Y. lipolytica also has an operational secretory system with which it releases huge quantities of enzymes, such as lipases [196] and proteases [197], and heterologous proteins [27,198,199,200,201,202] for industrial applications. Among the more than 100 recombinant proteins produced by engineered Y. lipolytica [202], there are several pharmaceutically important human-compatible bio-compounds secreted by ‘humanized’ strains, including interferon alpha 2b [203], epidermal growth factor [204], N-glycoproteins [205,206], blood coagulation factor XIIIa [207], proinsulin and insulinotropin [208], cytochrome P450 [209], estrogen receptor α [210], and anaphylatoxin C5a that possesses both spasmogenic and leukocyte-related properties [211].

6. Safety of Y. lipolytica as a Valuable Source of Bioactive Compounds for Food

Dried and killed Y. lipolytica protein biomass is recognized as safe for human and animal nutrition in accordance with the current food and nutrition safety law. The protein biomass of Y. lipolytica cultivated in wastes such as industrial glycerol or biofuel waste did not contain excessive quantities of toxic minerals such as arsenic, cadmium, lead, and mercury. The contents of heavy metals were in low levels and did not exceed the standards [24,72,103,104]. The other parameters, including the levels of pathogens and total amount of contaminated microorganisms (i.e., mesophilic bacteria, yeast, and mold) and pesticides such as organochlorinated and organophosphate pesticides, pyrethroids, and other pesticides, were also below their limits of quantification [24,103,104].

It is worth emphasizing that Y. lipolytica is naturally occurring in foods and that it is not known to cause allergic reactions in humans [24,103]. Moreover, Y. lipolytica is not among the yeast species which have been noted to elicit allergic reactions in humans [212]. EFSA considered that given the protein content of the Y. lipolytica protein biomass (45–55 g protein/100 g DW), allergic reaction to the biomass cannot be excluded. However, the risk of allergic reactions is low [24,103,104].

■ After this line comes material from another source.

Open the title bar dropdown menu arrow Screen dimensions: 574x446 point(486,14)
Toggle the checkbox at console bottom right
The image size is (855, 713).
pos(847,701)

Additionally, it is recognized that Y. lipolytica protein biomass is gluten-free. It is proven that the nutritional yeast products, i.e., the protein biomass, contained gluten at below the 20 mg/kg threshold defined by the Codex Alimentarius, The Codex, or the Gluten-Free Certification Organization (GFCO) [213].

7. Conclusions

Y. lipolytica biomass is a valuable source of bioactive compounds such as protein with an appropriate spectrum of amino acids and low amounts of fats and sodium. The protein biomass is also rich in trace minerals; vitamins, especially B-group vitamins; and other valuable compounds. The nutritional protein biomass may be prepared as dietary supplements in the forms of capsules, tablets, and sachets or be used as food additive to improve nutritional quality food and feed. The use of the nutritional protein biomass is an excellent alternative for traditional nutrition sources such as plants and animals. Products from protein biomass are especially intended for people at risk of vitamin B deficiency who avoid animal products, including vegans and vegetarians, and those with low intake of animal foods, such as populations who do not consume animal products due to culture, conviction, poverty, or those with restrictive diet patterns, as well as athletes and people after recovery. These protein biomasses are obtained in a short time with the use of various wastes in a small land area; throughout the whole year and with a low environmental footprint; and independently from climatic and weather conditions and fresh water availability. Moreover, engineering Y. lipolytica creates new perspectives in terms of its use for the production of novel bioactive compounds, especially recombinant therapeutic proteins.